– Твоя правда, – отвечал Фабрисио, – но если я присвоил себе это почетное звание, то не столько в угоду своему тщеславию, сколько для того, чтоб приспособиться к тщеславию других. Ведь ты знаешь испанцев: они ни во что не ставят порядочного человека, если, на его несчастье, у него нет состояния и благородных предков. Скажу тебе еще, что мне приходится встречать множество людей – и одному богу известно, какого сорта людей, – которые заставляют называть себя доном Франсиско, доном Габриэль, доном Педро и какими хочешь донами, а потому приходится признать, что дворянское звание стало вещью довольно обыкновенной и что приличный разночинец, пожалуй, еще оказывает ему честь, когда соглашается к нему примкнуть.
– Но поговорим о другом, – добавил он. – Вчера вечером за ужином у герцога Медина Седония, где присутствовал в числе прочих гостей знатный сицилийский вельможа, граф Галиано, зашла речь о смехотворных последствиях самолюбия. Обрадовавшись тому, что у меня есть чем позабавить общество, я угостил их историей с проповедями. Можешь себе представить, как они хохотали и как досталось на орехи твоему архиепископу. Это, однако, тебе ничуть не повредило. Напротив, тебя жалели, а граф Галиано, расспросив обстоятельно о тебе, – на что, как ты понимаешь, я отвечал ему надлежащим образом, – поручил мне привести тебя к нему. Я как раз собирался зайти за тобой. Он, видимо, намерен принять тебя в число своих секретарей. Советую не отказываться от такого места. Ты отлично устроишься у этого сеньора: он богат и тратится в Мадриде с размахом посланника. Говорят, что он прибыл ко двору, чтоб совещаться с герцогом Лермой относительно королевских латифундий в Сицилии, которые этот министр намеревается отчуждить. Наконец, граф Галиано хотя и сицилиец, однако же похож на человека щедрого, прямодушного и откровенного. Ты поступишь весьма разумно, если пристроишься к этому сеньору. Вероятно, ему-то и суждено тебя обогатить, согласно предсказанию, сделанному тебе в Гренаде.
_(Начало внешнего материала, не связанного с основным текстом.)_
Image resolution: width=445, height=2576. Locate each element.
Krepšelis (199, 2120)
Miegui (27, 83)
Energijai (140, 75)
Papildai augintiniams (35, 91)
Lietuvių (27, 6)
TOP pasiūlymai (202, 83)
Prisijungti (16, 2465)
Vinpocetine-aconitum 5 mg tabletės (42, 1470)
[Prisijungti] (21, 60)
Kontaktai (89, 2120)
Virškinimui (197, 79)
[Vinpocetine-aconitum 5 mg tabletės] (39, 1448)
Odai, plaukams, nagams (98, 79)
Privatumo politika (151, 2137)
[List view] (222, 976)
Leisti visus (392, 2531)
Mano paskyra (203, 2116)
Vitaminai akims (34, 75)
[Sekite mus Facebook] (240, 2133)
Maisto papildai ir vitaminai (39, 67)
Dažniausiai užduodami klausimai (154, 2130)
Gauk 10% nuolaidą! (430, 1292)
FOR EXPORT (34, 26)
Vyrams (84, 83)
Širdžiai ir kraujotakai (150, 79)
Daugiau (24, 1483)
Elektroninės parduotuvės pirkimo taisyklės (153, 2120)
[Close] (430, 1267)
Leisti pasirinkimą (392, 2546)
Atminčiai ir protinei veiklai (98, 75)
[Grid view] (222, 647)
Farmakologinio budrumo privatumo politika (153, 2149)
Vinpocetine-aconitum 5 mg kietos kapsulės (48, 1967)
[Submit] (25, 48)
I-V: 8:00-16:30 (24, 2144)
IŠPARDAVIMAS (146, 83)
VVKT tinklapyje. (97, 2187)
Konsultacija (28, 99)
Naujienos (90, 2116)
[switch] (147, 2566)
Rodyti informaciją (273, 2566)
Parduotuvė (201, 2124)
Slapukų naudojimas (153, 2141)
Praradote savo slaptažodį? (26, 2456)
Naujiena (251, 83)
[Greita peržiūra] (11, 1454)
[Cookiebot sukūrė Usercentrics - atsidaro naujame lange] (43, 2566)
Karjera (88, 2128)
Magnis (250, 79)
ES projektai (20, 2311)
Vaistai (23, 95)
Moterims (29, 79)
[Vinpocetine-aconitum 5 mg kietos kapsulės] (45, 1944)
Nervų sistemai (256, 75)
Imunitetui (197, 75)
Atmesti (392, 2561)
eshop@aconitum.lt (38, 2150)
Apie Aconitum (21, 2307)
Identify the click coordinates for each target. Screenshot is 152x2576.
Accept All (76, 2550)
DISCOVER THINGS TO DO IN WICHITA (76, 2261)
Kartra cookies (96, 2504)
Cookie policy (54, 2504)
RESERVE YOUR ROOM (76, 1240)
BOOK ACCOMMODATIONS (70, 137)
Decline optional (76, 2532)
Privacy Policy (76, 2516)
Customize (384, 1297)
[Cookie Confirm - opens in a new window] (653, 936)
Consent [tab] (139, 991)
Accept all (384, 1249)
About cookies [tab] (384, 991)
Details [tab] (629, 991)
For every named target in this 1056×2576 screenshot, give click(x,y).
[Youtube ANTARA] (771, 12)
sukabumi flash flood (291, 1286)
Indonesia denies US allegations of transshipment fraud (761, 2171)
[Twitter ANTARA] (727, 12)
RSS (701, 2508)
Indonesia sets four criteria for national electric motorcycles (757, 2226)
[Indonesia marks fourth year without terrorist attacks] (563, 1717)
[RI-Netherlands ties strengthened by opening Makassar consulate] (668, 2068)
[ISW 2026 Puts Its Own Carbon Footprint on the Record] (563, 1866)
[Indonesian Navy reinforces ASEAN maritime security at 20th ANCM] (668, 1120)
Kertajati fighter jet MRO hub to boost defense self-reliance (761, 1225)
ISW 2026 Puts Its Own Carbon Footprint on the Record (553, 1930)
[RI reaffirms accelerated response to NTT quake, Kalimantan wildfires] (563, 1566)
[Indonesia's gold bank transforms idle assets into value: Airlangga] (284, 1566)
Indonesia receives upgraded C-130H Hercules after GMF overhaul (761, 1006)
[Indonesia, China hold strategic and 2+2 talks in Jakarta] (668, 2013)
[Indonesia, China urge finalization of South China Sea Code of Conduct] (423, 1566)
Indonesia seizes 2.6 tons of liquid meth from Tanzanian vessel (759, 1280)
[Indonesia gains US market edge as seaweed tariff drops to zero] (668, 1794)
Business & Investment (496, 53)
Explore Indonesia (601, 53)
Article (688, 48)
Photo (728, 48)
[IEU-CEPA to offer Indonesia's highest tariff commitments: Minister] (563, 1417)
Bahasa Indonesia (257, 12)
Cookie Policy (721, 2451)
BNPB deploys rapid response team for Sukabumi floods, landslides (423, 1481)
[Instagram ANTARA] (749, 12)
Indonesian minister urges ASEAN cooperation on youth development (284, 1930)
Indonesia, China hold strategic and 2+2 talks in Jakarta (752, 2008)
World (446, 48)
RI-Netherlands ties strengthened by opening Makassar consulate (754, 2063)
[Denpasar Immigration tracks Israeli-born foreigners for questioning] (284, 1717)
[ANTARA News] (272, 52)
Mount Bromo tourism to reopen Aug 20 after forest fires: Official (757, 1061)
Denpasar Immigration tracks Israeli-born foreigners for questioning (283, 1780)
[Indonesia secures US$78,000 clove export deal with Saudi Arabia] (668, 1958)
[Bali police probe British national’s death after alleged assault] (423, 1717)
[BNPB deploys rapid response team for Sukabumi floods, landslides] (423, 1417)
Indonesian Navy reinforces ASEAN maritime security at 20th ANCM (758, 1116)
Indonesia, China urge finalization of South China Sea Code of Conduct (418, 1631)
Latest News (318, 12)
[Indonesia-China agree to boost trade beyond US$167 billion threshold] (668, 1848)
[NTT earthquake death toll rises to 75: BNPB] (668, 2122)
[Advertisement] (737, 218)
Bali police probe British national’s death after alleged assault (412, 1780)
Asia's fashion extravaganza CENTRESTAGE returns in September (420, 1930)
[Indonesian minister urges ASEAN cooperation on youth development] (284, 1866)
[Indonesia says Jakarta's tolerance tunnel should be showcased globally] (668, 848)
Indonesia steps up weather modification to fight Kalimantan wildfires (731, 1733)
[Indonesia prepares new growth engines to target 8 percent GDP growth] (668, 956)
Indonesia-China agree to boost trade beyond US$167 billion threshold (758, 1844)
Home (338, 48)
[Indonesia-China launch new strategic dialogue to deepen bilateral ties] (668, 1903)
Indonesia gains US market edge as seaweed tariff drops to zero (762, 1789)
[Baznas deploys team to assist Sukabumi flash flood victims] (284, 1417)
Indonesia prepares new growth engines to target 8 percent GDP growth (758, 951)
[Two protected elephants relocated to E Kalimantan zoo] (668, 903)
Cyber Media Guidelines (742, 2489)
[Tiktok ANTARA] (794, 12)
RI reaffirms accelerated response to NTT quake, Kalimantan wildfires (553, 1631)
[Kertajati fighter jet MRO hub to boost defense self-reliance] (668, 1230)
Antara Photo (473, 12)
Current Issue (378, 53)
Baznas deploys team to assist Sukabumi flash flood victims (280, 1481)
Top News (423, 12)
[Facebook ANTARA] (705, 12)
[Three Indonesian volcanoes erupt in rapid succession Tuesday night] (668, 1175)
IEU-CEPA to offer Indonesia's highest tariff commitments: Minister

– Собственно говоря, я собирался еще некоторое время бить баклуши и развлекаться, прежде чем снова поступить на службу, – сказал я. – Но ты так разлакомил меня своим рассказом о сицилийском графе, что это побудило меня переменить мое намерение. Мне уже не терпится состоять при нем.
– Либо я сильно ошибаюсь, либо оно вскоре так и будет, – ответил Фабрисио.
Затем мы оба вышли из дому, чтоб направиться к графу, который жил в палатах дона Санчо д’Авила, находившегося в то время в своем загородном доме.
Мы застали во дворе множество пажей и лакеев в столь же богатых, сколь и изящных ливреях, а в прихожей толпу эскудеро, дворян и других приближенных. Все они были в роскошных одеждах, но отличались при этом такими несусветными рожами, что я принял их за стаю обезьян, переодетых испанцами. Приходится признать, что как у мужчин, так и у женщин встречаются такие физиономии, которым никакое искусство не поможет.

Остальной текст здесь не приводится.